Przedstawiony tekst -
- - -

Chłodnik z Avokado

Chłodnik z Avokado       Dziś zupełnie na RÓŻOWO bo o 3 ulubionych przeze mnie różowych rzeczach. O chłodniku z dodatkiem soku z buraków, o czarnej soli (która robi się różowa dopiero kiedy się ją zmieli ) i o jaskrach azjatycki- moich ukochanych kwiatach- które już niebawem zaczną kwitnąć.  Od czego zacząć? Może od chłodnika.Avokado i Kala Namak       Kiedy w sklepach pojawia się pierwsza botwinka a za oknem pierwsze gorące dni- na naszym stole pojawia się ten oto chłodnik. Jestem wielbicielką fermentowanych produktów mlecznych w każdej postaci. Połączenie ich wszystkich w jednej zupie jest dla mnie sytuacją idealna. Czy jest coś lepszego na upał niż szklanka zimnej maślanki lub jogurtu? Jeśli dodamy do niej świeżych warzyw i ziół oraz kremowe i pożywne awokado- okazuje się, że otrzymamy danie idealne. Nie tylko, żeby zaspokoić nasze pragnienie ale i nasz apetyt, który często przecież podczas upałów jest niewielki. Jeśli sama zupa nam nie wystarcza, podajmy ją z młodymi ziemniaczkami. Mogą być gotowane lub jeszcze lepiej pieczone w piekarniku na odrobinie oliwy z oliwek ze świeżymi ziołami (moja ulubiona mieszanka do ziemniaków to: rozmaryn, tymianek i oregano).

- - -

Wyodrębnione dane -

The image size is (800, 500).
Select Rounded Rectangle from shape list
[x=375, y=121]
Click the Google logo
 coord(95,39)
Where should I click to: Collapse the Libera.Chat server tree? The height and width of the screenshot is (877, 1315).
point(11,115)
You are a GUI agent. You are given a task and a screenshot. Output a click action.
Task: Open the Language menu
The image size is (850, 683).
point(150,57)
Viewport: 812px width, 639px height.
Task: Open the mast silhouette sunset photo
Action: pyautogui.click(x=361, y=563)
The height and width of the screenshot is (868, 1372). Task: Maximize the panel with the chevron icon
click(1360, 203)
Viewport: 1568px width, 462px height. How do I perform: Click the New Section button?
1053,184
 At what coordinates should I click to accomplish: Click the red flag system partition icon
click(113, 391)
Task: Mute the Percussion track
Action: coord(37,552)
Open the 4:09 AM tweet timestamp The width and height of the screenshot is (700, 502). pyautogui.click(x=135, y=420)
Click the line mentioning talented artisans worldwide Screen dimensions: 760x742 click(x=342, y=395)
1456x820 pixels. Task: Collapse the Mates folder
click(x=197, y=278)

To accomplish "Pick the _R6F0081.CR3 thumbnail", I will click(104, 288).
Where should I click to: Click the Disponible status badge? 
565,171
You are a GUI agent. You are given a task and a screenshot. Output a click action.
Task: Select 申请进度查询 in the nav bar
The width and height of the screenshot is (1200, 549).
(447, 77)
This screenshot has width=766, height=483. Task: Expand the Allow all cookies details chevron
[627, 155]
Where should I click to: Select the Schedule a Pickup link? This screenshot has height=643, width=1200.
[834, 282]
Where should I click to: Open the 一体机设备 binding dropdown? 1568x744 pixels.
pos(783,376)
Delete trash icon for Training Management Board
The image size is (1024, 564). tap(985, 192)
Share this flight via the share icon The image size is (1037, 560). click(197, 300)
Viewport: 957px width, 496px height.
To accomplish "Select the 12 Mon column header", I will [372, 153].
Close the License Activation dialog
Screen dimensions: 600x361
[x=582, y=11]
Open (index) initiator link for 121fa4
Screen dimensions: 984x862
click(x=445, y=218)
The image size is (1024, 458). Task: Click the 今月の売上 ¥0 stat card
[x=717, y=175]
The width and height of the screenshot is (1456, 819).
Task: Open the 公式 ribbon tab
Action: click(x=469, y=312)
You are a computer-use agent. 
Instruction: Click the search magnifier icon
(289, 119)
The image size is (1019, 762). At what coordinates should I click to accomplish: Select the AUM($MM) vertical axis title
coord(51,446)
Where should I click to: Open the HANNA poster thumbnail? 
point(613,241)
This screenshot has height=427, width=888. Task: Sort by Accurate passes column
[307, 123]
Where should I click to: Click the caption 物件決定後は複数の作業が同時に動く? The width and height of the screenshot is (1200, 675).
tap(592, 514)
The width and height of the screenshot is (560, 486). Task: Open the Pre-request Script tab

- - -

Polecenie A - Proszę ustalić, czy następujące stwierdzenia są zgodne z tekstem o chłodniku, i przy każdym przytoczyć rozstrzygające słowa tekstu: (i) czarna sól staje się różowa dopiero po zmieleniu; (ii) do zupy zaleca się podawać ziemniaki wyłącznie gotowane; (iii) chłodnik przygotowuje się z dodatkiem soku z marchwi.
Polecenie B - Jaką mieszankę ziół do ziemniaków wskazano w tekście o chłodniku jako ulubioną?
Wykaz nie ma tu żadnego znaczenia.

Odpowiedź A -
(i) Tak: „która robi się różowa dopiero kiedy się ją zmieli”.
(ii) Nie: „Mogą być gotowane lub jeszcze lepiej pieczone w piekarniku”.
(iii) Nie: „O chłodniku z dodatkiem soku z buraków”.

Odpowiedź B - Rozmaryn, tymianek i oregano.